▶ [Exercise details] Please copy out the lines of the records unchanged, beginning with the line that contains "Viewport: 580px width, 446px" and continuing through the line that contains "Action: [x=75, y=273]".
--- Start of Available data ---
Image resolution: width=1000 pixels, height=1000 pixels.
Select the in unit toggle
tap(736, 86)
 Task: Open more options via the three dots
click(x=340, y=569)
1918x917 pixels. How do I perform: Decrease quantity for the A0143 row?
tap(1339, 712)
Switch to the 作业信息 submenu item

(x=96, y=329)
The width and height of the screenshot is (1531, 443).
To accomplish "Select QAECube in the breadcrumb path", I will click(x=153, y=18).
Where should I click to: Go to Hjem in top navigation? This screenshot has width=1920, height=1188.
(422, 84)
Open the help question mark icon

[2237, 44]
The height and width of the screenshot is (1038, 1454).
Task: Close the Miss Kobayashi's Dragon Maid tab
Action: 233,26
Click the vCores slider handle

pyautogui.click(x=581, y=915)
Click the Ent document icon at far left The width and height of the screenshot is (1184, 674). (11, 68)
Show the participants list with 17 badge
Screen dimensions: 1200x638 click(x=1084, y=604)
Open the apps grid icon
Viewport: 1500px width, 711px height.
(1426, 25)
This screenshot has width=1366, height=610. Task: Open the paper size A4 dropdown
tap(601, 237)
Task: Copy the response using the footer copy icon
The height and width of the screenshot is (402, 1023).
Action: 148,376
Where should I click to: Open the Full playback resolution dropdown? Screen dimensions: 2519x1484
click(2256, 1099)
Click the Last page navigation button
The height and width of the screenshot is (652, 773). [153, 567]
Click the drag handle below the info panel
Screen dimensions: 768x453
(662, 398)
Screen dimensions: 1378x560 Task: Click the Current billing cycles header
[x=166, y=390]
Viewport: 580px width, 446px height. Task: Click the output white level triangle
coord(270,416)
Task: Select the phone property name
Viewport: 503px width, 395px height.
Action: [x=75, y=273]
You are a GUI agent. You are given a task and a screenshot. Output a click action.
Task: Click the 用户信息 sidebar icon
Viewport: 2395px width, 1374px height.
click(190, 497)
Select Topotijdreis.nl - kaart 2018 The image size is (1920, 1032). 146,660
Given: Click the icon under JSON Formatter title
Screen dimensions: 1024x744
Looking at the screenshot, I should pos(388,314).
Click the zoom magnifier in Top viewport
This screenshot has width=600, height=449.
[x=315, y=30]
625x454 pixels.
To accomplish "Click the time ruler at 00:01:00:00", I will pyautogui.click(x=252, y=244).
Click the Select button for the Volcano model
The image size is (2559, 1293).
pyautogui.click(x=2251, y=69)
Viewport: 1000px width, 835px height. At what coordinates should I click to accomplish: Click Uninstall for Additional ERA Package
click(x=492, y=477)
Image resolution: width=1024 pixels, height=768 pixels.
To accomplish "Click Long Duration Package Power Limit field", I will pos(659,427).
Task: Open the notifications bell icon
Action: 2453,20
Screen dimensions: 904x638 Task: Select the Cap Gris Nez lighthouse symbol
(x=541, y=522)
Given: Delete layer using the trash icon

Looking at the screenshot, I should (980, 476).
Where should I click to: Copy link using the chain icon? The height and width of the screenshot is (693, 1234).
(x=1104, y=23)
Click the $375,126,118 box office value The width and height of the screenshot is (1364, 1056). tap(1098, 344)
--- End of Available data ---
▶ [Output for this exercise]
Viewport: 580px width, 446px height. Task: Click the output white level triangle
coord(270,416)
Task: Select the phone property name
Viewport: 503px width, 395px height.
Action: [x=75, y=273]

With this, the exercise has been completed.